For answers to these and other questions, the Arkansas State University Museum invites everyone to the Museum for Archeology Day, Saturday, March 15, from 10 a.m. to 12 noon.
At 10 a.m., participants may listen to excerpts from the book, “Motel of Mysteries,” a fictional spoof drawing hilarious conclusions from modern “archeological finds.“ Afterwards, one may play Pro vs. Amateur to see how one’s imagination can conjure up fanciful conclusions about everyday objects.
At 11 a.m., visitors will discover the secrets left behind by a fictional society as they “dig” for “artifacts” and interpret their meaning.
“On a small scale, you will uncover stratified layers, record your findings, and answer questions based on your observations,” according to Jill Kary, curator of education at the Museum. “During this exciting activity, you will learn that our knowledge of the past is incomplete. Informational gaps do exist.”
Also at 11:00 am, in the Native American Gallery, younger visitors will dig for and collect pottery shards to fit together much like puzzle pieces.

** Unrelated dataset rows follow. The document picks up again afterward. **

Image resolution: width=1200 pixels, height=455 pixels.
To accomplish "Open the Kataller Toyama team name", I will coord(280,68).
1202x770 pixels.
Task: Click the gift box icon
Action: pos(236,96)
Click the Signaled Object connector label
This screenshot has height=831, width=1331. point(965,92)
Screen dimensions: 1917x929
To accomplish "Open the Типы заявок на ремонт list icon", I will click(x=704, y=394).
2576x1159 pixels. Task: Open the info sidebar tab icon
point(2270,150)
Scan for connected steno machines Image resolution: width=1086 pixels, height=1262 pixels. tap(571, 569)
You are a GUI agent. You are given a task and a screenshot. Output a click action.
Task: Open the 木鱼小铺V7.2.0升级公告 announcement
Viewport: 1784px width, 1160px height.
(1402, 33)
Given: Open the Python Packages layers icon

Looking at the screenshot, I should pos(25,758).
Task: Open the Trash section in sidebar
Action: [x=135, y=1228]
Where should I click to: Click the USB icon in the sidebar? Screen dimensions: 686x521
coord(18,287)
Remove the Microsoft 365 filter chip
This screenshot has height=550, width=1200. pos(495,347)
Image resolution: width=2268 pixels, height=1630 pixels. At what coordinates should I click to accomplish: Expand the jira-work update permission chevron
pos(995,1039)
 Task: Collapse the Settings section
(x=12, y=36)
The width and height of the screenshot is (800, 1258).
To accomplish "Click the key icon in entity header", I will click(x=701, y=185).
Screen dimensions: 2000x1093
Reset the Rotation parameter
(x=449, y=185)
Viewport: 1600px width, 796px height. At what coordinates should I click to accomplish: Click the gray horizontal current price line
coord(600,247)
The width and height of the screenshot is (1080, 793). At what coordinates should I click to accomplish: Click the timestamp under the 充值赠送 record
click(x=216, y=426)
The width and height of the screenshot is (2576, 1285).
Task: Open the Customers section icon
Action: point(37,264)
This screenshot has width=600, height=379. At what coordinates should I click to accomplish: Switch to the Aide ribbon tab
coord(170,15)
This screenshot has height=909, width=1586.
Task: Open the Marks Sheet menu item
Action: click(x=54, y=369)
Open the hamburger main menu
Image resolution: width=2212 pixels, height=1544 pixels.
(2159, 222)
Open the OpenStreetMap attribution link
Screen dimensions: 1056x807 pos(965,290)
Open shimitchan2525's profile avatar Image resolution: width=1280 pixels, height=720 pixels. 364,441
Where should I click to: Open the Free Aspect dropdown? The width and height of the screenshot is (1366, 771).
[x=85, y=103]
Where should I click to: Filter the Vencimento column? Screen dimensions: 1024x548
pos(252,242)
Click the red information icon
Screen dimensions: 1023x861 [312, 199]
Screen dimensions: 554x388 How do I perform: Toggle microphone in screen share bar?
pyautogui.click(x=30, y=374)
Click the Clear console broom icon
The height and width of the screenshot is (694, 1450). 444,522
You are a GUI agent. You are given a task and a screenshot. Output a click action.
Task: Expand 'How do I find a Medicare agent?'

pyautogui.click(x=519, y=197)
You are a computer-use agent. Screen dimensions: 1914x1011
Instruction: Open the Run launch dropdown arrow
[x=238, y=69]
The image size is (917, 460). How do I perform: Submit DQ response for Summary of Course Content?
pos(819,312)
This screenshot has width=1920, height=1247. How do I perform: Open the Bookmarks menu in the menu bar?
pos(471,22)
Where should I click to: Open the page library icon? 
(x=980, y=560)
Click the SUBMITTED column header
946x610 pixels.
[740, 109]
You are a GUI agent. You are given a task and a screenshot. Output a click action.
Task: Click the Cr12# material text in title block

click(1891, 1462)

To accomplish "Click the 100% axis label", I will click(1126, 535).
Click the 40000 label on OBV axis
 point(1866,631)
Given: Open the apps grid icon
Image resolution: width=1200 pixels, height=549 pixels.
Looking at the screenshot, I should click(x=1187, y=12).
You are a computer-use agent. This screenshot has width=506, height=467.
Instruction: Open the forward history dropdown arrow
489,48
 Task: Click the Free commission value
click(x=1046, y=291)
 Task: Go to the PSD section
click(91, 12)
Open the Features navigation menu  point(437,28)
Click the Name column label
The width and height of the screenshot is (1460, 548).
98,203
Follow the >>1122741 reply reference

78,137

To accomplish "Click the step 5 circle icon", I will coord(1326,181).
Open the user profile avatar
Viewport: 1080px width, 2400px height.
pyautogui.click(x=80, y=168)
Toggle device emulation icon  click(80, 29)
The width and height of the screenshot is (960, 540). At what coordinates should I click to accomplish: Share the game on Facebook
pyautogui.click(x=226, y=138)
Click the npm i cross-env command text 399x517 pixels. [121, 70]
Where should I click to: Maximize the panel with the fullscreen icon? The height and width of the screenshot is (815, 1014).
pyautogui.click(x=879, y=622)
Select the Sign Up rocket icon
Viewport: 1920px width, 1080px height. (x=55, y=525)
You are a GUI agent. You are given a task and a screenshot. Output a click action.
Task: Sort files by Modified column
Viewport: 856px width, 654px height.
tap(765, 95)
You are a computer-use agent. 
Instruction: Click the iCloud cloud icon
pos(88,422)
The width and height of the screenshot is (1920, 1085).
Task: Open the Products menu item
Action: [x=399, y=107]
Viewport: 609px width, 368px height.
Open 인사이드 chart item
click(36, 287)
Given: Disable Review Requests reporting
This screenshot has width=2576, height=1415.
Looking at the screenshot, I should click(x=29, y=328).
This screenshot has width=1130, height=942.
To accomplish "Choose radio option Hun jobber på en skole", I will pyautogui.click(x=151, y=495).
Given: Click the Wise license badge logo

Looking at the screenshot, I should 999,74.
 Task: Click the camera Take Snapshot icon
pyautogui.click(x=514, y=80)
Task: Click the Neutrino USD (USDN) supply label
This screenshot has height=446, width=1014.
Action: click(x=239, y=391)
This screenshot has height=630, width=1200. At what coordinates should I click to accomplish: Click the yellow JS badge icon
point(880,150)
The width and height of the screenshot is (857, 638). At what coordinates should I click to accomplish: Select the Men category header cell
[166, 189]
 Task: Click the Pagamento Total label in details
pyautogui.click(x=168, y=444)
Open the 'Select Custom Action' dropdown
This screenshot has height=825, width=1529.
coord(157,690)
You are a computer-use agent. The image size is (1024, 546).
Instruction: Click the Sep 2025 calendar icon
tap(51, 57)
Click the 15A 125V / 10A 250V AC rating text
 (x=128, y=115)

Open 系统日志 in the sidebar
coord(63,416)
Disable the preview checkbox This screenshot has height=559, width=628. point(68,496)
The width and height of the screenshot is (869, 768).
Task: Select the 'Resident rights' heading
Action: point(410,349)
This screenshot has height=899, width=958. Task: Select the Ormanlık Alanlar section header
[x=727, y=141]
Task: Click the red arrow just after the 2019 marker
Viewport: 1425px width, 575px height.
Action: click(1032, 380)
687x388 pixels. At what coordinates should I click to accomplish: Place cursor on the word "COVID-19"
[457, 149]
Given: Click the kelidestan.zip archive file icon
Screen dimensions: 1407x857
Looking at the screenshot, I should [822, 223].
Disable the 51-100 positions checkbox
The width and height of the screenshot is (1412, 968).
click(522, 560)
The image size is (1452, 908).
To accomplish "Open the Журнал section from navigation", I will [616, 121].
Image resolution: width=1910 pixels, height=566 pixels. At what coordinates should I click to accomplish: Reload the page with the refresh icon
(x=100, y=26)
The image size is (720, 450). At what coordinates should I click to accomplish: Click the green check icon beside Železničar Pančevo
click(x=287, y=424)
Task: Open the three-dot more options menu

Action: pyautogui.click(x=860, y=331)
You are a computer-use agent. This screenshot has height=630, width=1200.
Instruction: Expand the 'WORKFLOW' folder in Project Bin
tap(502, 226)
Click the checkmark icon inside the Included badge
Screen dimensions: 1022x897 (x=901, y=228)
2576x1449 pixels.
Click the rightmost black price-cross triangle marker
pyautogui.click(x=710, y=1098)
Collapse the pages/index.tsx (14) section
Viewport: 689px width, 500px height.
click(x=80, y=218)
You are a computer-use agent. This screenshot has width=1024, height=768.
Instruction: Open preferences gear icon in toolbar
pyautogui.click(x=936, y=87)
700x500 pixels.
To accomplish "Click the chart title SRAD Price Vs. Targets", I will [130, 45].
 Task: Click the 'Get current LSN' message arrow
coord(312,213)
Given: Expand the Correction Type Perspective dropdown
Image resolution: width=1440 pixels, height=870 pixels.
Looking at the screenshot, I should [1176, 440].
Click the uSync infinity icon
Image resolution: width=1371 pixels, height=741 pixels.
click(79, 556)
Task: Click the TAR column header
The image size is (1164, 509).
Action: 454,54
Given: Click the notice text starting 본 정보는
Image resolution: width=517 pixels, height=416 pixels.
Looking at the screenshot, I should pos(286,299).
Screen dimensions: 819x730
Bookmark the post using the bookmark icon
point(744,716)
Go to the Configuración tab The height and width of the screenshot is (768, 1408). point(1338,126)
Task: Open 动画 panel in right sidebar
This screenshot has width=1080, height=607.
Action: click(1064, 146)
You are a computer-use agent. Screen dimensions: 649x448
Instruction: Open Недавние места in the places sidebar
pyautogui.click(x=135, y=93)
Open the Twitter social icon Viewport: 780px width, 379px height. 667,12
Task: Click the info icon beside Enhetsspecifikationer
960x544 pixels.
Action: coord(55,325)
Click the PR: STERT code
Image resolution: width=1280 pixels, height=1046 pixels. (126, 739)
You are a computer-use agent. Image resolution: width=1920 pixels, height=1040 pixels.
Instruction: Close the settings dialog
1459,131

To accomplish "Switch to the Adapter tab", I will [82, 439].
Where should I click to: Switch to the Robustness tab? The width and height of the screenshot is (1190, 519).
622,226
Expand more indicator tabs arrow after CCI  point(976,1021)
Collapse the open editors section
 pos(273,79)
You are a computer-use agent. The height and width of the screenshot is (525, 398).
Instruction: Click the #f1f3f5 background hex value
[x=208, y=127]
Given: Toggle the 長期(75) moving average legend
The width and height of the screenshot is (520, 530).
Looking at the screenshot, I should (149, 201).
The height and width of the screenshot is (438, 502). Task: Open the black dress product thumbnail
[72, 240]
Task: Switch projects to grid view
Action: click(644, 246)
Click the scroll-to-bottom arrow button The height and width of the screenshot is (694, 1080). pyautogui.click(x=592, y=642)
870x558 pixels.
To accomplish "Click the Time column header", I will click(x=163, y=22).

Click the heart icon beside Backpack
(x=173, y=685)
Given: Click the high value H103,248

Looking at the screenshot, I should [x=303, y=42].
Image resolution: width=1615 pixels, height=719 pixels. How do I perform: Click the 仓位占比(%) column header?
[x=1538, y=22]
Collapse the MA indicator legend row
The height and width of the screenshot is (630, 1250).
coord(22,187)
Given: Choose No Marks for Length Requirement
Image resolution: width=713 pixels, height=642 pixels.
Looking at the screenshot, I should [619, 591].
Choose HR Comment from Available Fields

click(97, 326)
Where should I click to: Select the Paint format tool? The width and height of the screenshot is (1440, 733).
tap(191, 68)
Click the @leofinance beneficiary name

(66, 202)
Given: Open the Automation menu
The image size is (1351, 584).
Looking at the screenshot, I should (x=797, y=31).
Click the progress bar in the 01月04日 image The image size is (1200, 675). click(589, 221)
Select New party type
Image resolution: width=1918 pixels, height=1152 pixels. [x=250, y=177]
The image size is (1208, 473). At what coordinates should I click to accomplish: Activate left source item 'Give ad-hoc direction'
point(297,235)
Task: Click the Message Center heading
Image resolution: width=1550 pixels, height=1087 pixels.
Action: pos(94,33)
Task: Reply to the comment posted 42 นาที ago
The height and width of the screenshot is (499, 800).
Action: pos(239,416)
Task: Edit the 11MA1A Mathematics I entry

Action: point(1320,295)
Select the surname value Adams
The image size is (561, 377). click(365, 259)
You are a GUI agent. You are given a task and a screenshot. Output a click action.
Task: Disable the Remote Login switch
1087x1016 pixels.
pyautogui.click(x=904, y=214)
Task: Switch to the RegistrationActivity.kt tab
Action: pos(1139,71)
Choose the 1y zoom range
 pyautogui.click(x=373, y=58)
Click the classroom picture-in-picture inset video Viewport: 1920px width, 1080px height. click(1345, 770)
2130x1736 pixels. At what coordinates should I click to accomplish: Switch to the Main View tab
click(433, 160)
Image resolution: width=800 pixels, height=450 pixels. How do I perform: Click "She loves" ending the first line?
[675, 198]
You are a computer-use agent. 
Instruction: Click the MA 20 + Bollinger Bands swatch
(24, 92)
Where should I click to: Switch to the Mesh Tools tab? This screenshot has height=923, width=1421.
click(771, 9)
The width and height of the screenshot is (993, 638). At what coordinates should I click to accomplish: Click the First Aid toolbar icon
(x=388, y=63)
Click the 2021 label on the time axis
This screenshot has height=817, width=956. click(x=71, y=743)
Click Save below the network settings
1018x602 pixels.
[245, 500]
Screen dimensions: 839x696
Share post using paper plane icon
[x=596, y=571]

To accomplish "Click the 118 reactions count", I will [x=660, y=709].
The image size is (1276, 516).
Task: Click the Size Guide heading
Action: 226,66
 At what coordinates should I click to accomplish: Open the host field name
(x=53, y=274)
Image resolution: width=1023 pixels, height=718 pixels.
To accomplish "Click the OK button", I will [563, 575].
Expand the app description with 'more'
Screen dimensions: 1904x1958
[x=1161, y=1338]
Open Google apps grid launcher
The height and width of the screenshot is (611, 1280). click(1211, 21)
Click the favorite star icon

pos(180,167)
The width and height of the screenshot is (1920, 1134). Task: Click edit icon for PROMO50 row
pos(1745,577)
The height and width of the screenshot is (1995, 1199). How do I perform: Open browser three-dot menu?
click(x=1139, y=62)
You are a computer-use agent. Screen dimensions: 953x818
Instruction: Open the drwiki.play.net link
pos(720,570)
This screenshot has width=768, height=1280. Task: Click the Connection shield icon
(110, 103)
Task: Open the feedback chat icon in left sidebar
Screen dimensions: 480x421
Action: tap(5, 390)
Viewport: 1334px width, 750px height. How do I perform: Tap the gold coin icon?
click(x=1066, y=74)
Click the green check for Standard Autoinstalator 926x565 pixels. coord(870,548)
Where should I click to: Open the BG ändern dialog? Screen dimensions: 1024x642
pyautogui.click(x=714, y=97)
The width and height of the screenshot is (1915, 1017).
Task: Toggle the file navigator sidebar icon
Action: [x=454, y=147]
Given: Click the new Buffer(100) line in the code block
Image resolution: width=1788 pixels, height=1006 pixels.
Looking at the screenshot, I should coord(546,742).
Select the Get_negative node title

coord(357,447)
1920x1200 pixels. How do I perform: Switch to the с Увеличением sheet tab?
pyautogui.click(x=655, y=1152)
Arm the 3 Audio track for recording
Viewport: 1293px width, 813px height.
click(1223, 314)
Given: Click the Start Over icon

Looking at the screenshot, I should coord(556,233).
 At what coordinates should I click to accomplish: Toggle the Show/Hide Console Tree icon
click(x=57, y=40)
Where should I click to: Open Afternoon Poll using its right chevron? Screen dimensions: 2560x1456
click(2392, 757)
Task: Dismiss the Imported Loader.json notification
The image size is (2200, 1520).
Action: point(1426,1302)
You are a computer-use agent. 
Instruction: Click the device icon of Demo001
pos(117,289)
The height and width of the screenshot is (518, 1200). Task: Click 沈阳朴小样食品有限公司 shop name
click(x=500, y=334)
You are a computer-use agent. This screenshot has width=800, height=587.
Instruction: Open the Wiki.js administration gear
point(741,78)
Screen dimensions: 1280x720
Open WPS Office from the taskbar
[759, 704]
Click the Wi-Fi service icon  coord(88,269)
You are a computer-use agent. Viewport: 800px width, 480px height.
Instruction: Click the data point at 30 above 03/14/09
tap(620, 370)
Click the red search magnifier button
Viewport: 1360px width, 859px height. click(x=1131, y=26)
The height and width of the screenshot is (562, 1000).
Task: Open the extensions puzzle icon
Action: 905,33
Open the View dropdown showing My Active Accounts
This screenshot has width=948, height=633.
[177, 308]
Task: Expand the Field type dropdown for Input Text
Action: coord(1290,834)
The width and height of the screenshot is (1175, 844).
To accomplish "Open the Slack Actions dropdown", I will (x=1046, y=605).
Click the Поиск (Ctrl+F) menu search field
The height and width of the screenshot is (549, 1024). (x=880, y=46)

Throughout the event, visitors may bring Native American or other artifacts for identification (not appraisal) by professional archeologists. The purpose of the identification is to learn more about the age, function, and cultural meaning of objects that have been found throughout our region.
Arkansas State University Museum is located at 320 University Loop. This is a free, family event with something of interest for most age levels. ASU Museum supports lifelong learning and encourages families to play and learn together. For birthday party information, visit http://museum.astate.edu.
Regular hours are Tuesday, 9 a.m. to 7 p.m., Wednesday through Saturday, 9 a.m. to 5 p.m., and Sunday, 1 to 5 p.m. Admission is free although donations are gratefully accepted.